Part III was the hardest for me. The bulk of it is devoted to explaining UBI. Yang’s proposal is the US government would give $1000 monthly to adults aged 18-64. Receiving this “Freedom Dividend” would mean forgoing other welfare payments like disability. I did not find the celebrity endorsements of UBI compelling. For example, Bill Gates says “A problem of excess [automation] forces us to look at the individuals affected and take those extra resources and make sure they’re directed to them in terms of re-education and income policies”. This statement agrees with Yang on the problem but falls way short of affirming UBI. There’s a quote about how the government doesn’t do many things well but mailing people checks is one thing it excels at. I would agree with that. The premise of UBI is putting money in people’s hands gives them the freedom to decide how to best spend it. It is based a trust in people to make good choices. Yang suggests prospective entrepreneurs might have greater courage if they had a cushion of $12,000 a year. He has a chapter on Digital Social Credits, where people earn points for doing altruistic tasks (i.e. fixing someone’s fence) and then use the currency to purchase goods and services. I was repulsed. It seems like #virtuesignaling on steroids. This would be social media at its absolute worst. 
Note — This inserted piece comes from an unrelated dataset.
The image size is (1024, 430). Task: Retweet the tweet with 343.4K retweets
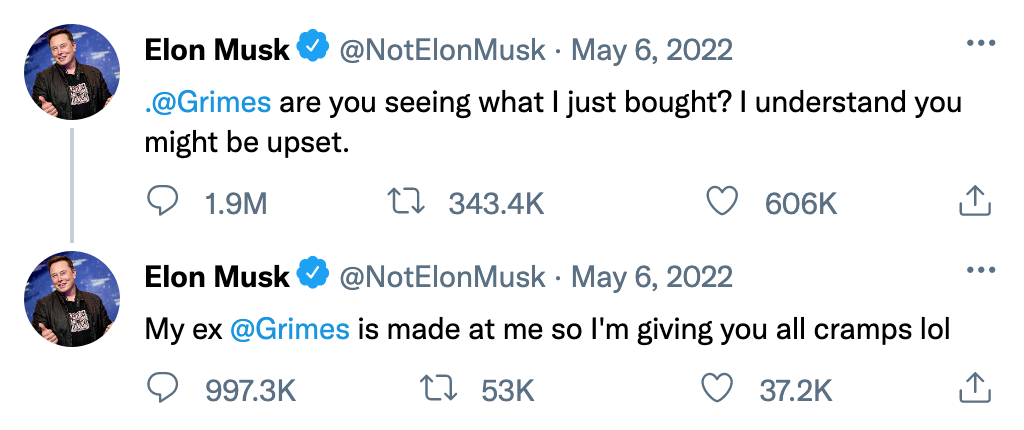(x=406, y=202)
The chapter that disturbed me most is titled Humanity and Work. It’s only 6 pages but the theology of work is vital to me as a pastor. Yang argues getting humans to work is a pain in the rear. We complain, are unreliable and dishonest, have bad days, call in sick, need training, etc. We avoid work but we know we have to do it. Yang wrestles with the implications of robots as far superior workers than humans. The closing line is this: “The challenge we must overcome is that humans need work more than work need us.” There’s something profoundly biblical about this statement. God designed humanity to labor and cultivate Eden. But the ground - representing man’s labor - was cursed because of Adam’s sin. Work will always be a pain for us and yet we were designed for it. Decoupling income from work, as Yang proposes, has considerable risk. My hope is that, regardless of who attains presidential office, the church would empower normal people to have a valued place. A valued place is an esteemed role within a community that contributes to others’ needs. For example, many grandparents have a valued place in a family by helping raise grandchildren though they don’t earn a penny. In the years to come, this type of service, whether tied to wages or not, may become the new definition of work. But for me, it’s not an option to get rid of it.